To promote El Alma al Aire, Sanz began his El Alma al Aire Tour on 17 February 2001 in Caracas, Venezuela. Sanz toured throughout Latin America, Spain, and the US. The tour concluded on 22 September 2001 in Tenerife, Spain. His nine concerts at the National Auditorium in Mexico City grossed over $2.8 million, the highest-grossing concerts of March, according to Billboard. The set list consisted of songs from El Alma al Aire and his previous albums. In March 2002, Warner Music released the El Alma al Aire en Directo live album on VHS and DVD, which was filmed during a 28 June 2001 show at the Vicente Calderón Stadium in Madrid, Spain.

===Singles===
"Cuando Nadie Me Ve" was released as the lead single from El Alma al Aire on 18 August 2000. It peaked at number three in Ecuador; number four in El Salvador, Nicaragua, Panama, and Uruguay; number eight in Guatemala; and number twelve on the Billboard Hot Latin Songs chart in the US. The music video for "Cuando Nadie Me Ve", directed by Sebastien Grousset, was released on 14 September 2000. In the video, which was filmed throughout Madrid, Spain, Sanz is seen kissing and fighting with various women in a boxing ring in several scenes. The visual received a Latin Grammy nomination for Best Short Form Music Video in 2001. "Quisiera Ser" was released as the album's second single on 5 December 2000; it peaked at number nine in Chile, number four in Spain, and number seventeen on the Hot Latin Songs chart in the US. Alejandro Toledo directed the music video for "Quisiera Ser", which was also filmed in Madrid. The music video features Spanish models Esther Cañadas and Elia Galera and Colombian model Martha Lucía Pereiro in a jealousy triangle with Sanz. It ends with Sanz being poisoned at a costume party. According to Toledo, he was inspired by "Sleeping Beauty" while adapting to the song's message.

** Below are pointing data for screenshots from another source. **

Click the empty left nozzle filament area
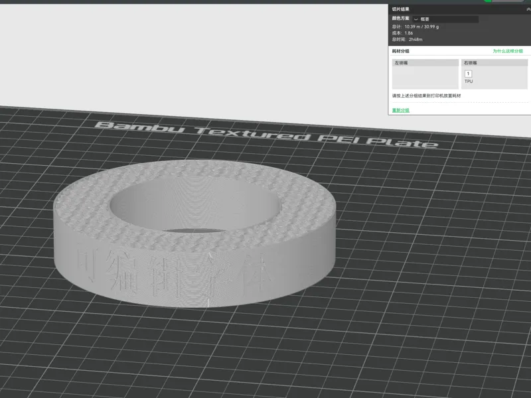Screen dimensions: 531x398 click(425, 78)
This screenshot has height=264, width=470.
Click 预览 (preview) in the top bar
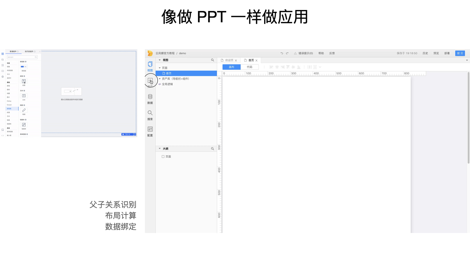point(436,53)
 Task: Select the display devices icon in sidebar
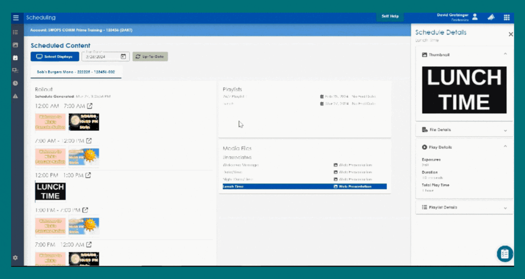point(15,70)
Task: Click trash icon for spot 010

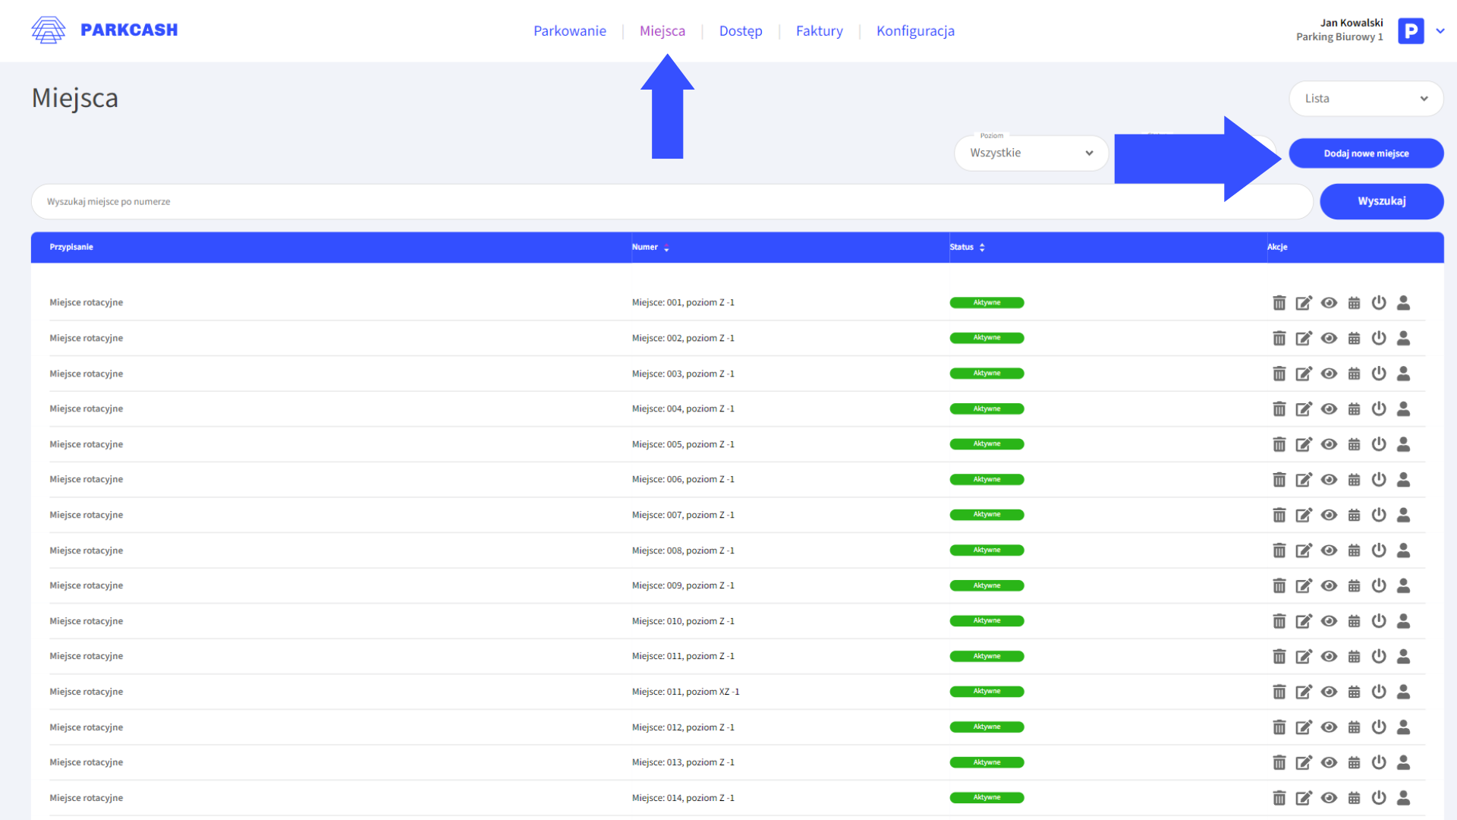Action: (x=1279, y=621)
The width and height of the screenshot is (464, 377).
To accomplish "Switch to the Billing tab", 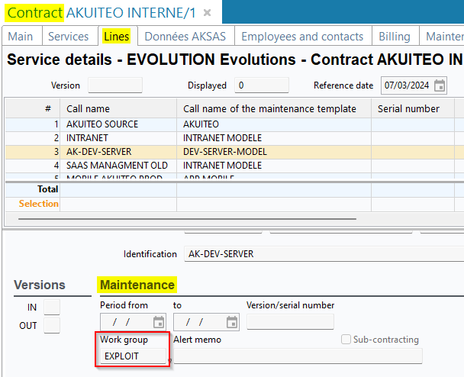I will 394,37.
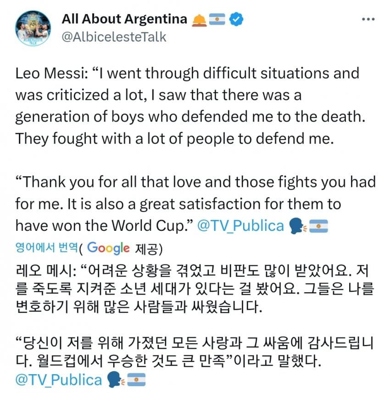Click the blue verified checkmark badge
390x393 pixels.
click(x=236, y=19)
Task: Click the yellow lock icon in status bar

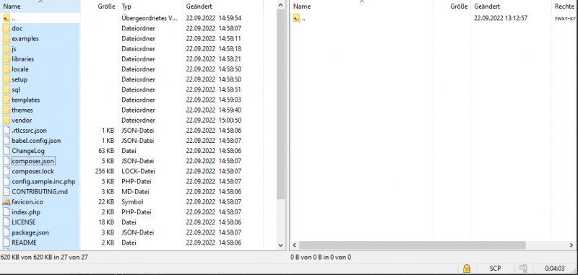Action: pos(467,268)
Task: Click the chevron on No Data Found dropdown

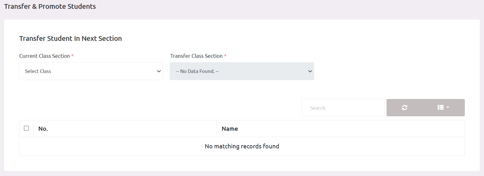Action: point(310,71)
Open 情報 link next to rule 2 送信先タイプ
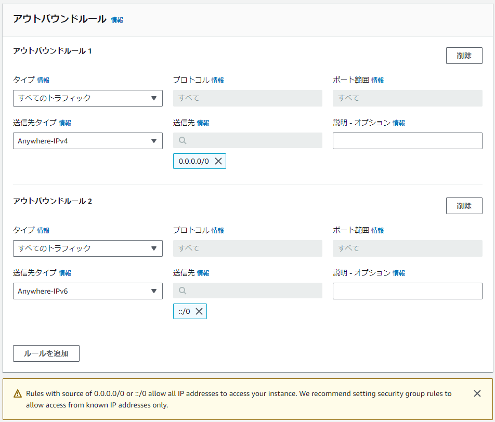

The title track was released as the third single in 2001 and reached number 40 on the Hot Latin Songs chart in the US. Its music video, also directed by Toledo and filmed in Madrid, narrates an immortal man played by Sanz who, throughout different time periods, falls in love with taken women. Several Spanish celebrities appear in the video, including singer Miguel Bosé, filmmaker Santiago Segura, and actors José Coronado and Gabino Diego. In addition to the three singles, "Hay un Universo de Pequeñas Cosas" was released as a promotional single for the album in 2001, as was "Me Iré (The Hardest Day)" for the special edition of the record. A music video was released for the latter, filmed in the Iberian Peninsula. A music video was also made for "Llega, Llegó Soledad".

===Re-releases===
El Alma al Aire was re-released in 2007 with demos of "Cuando Nadie Me Ve" and "El Alma al Aire", as well as a DVD with the music videos for "Cuando Nadie Me Ve", "Quisiera Ser", "El Alma al Aire", "Llega, Llegó Soledad", "Una Noche", and "The Hardest Day", and live performances of several of Sanz's songs from the album at the concert at the Vicente Calderón Stadium in 2001 during his El Alma al Aire Tour (2001). A 20th anniversary edition of El Alma al Aire was released in 2020.

==Critical reception==

The Chicago Tribune critic Achy Obejas stated all the songs in the album are "a Sanz composition: romantic, but realistic, lyrically lush but in fresh and unexpected ways, serious but surprisingly sincere". She commended "Quisiera Ser" as an "addictive hit single". Rating it three out of four stars for the Chicago Sun-Times, Shumski praised the "clever turns of phrase and cut-above-standard lyrics" as well as Sanz's vocals and tunes. The Santa Fe New Mexican writer Ricardo Cores lauded El Alma al Aire for offering "some of the most beautiful songs of his career", citing works such as "Cuando Nadie Me Ve" and the title track for its poetry and music. El Nuevo Herald reviewer Eliseo Cardona wrote: "From the beginning, from the first note that catches your ear, El Alma al Aire reveals its immense magnetism" with its "[l]ustful sound massages, metaphors that turn the imagination right and wrong".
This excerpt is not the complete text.